St. Louis, Oct. 15, 1999 - For the first time, scientists have monitored the comings and goings of a membrane protein in living animals. They found that a muscle protein that receives messages from nerve fibers skulks away if ignored. This may explain why withdrawal of neuromuscular blocking agents sometimes is fatal to patients who have been on respirators. And it supports the idea that learning involves rapid molecular changes at cellular junctions in the brain.
"Our study shows that activity in the nervous system has a surprisingly rapid effect on the structure of synapses" the structures where nerve cells communicate with their targets," says Jeff W. Lichtman, M.D., Ph.D., head of the research team.
Lichtman is a professor of neurobiology at Washington University School of Medicine in St. Louis. He and his colleagues report their findings in the Oct. 15 issue of Science. Postdoctoral fellow Mohammed Akaaboune, Ph.D., is first author of the paper, which is accompanied by a commentary from Miriam M. Salpeter, Ph.D., of Cornell University.

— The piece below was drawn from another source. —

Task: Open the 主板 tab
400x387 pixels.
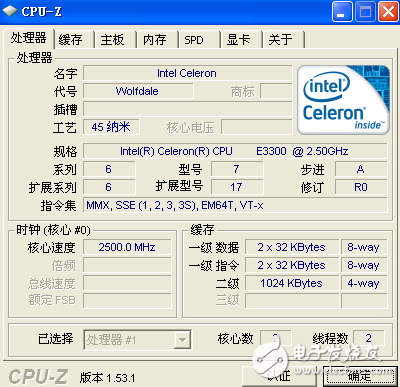Action: click(x=112, y=40)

Neuromuscular synapses connect nerve terminals to muscle fibers. When the nerve terminal releases a chemical signal called acetylcholine, protein molecules on the muscle fiber's surface bind the acetylcholine and initiate a chain of events that lead to muscle contraction. These protein molecules, called acetylcholine receptors, huddle under the nerve terminal so they are in the best place to receive the chemical signal.
For many years, Lichtman's group has used a fluorescent form of bungarotoxin to light up acetylcholine receptors in living animals. This constituent of snake venom permanently combines with the receptors, putting muscles out of action. In 1996, a researcher in Lichtman's lab, Stephen G. Turney, figured out how to use this labeling technique to measure the amount of acetylcholine receptor protein at individual synapses.